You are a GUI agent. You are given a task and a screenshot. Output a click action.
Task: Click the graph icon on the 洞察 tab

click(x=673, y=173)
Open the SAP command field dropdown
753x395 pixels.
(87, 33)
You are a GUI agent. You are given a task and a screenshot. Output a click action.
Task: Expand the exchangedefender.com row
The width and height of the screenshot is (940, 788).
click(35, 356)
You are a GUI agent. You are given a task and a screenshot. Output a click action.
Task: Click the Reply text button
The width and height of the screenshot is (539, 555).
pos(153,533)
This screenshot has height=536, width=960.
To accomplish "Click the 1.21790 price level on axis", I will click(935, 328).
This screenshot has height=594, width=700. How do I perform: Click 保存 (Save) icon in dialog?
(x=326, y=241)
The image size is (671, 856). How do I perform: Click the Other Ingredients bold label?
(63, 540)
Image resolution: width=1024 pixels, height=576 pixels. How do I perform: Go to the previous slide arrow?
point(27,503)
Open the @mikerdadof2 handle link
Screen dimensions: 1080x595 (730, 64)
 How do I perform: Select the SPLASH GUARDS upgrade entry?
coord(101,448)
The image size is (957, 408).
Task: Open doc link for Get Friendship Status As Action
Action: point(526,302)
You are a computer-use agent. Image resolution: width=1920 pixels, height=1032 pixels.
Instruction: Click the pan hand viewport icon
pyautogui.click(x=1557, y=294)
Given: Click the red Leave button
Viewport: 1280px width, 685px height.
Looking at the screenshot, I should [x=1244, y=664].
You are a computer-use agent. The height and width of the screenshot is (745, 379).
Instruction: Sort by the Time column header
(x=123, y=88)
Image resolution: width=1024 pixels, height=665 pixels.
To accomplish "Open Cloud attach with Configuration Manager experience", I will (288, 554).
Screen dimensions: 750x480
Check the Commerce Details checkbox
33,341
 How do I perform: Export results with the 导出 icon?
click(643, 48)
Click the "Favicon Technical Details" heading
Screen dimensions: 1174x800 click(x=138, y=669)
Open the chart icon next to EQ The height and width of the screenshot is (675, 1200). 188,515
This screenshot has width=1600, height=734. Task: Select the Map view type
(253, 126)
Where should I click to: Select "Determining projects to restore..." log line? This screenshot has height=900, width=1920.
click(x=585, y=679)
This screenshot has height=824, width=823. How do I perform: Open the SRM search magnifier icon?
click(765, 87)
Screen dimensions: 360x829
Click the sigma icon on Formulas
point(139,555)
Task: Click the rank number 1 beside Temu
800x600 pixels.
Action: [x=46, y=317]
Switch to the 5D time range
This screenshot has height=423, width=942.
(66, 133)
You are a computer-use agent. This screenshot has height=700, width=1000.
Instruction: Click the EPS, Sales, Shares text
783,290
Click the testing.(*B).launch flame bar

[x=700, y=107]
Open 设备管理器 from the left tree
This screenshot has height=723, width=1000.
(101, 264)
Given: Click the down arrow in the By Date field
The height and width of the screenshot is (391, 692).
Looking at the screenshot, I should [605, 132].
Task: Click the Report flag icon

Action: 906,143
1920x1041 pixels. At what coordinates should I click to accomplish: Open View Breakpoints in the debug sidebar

------------------------------------------------------------------------

The records above should be restated exactly, line for line.

You are a GUI agent. You are given a task and a screenshot. Output a click action.
Task: Click the graph icon on the 洞察 tab

click(x=673, y=173)
Open the SAP command field dropdown
753x395 pixels.
(87, 33)
You are a GUI agent. You are given a task and a screenshot. Output a click action.
Task: Expand the exchangedefender.com row
The width and height of the screenshot is (940, 788).
click(35, 356)
You are a GUI agent. You are given a task and a screenshot. Output a click action.
Task: Click the Reply text button
The width and height of the screenshot is (539, 555).
pos(153,533)
This screenshot has height=536, width=960.
To accomplish "Click the 1.21790 price level on axis", I will click(935, 328).
This screenshot has height=594, width=700. How do I perform: Click 保存 (Save) icon in dialog?
(x=326, y=241)
The image size is (671, 856). How do I perform: Click the Other Ingredients bold label?
(63, 540)
Image resolution: width=1024 pixels, height=576 pixels. How do I perform: Go to the previous slide arrow?
point(27,503)
Open the @mikerdadof2 handle link
Screen dimensions: 1080x595 (730, 64)
 How do I perform: Select the SPLASH GUARDS upgrade entry?
coord(101,448)
The image size is (957, 408).
Task: Open doc link for Get Friendship Status As Action
Action: point(526,302)
You are a computer-use agent. Image resolution: width=1920 pixels, height=1032 pixels.
Instruction: Click the pan hand viewport icon
pyautogui.click(x=1557, y=294)
Given: Click the red Leave button
Viewport: 1280px width, 685px height.
Looking at the screenshot, I should [x=1244, y=664].
You are a computer-use agent. The height and width of the screenshot is (745, 379).
Instruction: Sort by the Time column header
(x=123, y=88)
Image resolution: width=1024 pixels, height=665 pixels.
To accomplish "Open Cloud attach with Configuration Manager experience", I will (288, 554).
Screen dimensions: 750x480
Check the Commerce Details checkbox
33,341
 How do I perform: Export results with the 导出 icon?
click(643, 48)
Click the "Favicon Technical Details" heading
Screen dimensions: 1174x800 click(x=138, y=669)
Open the chart icon next to EQ The height and width of the screenshot is (675, 1200). 188,515
This screenshot has width=1600, height=734. Task: Select the Map view type
(253, 126)
Where should I click to: Select "Determining projects to restore..." log line? This screenshot has height=900, width=1920.
click(x=585, y=679)
This screenshot has height=824, width=823. How do I perform: Open the SRM search magnifier icon?
click(765, 87)
Screen dimensions: 360x829
Click the sigma icon on Formulas
point(139,555)
Task: Click the rank number 1 beside Temu
800x600 pixels.
Action: [x=46, y=317]
Switch to the 5D time range
This screenshot has height=423, width=942.
(66, 133)
You are a computer-use agent. This screenshot has height=700, width=1000.
Instruction: Click the EPS, Sales, Shares text
783,290
Click the testing.(*B).launch flame bar

[x=700, y=107]
Open 设备管理器 from the left tree
This screenshot has height=723, width=1000.
(101, 264)
Given: Click the down arrow in the By Date field
The height and width of the screenshot is (391, 692).
Looking at the screenshot, I should [605, 132].
Task: Click the Report flag icon

Action: 906,143
1920x1041 pixels. At what coordinates should I click to accomplish: Open View Breakpoints in the debug sidebar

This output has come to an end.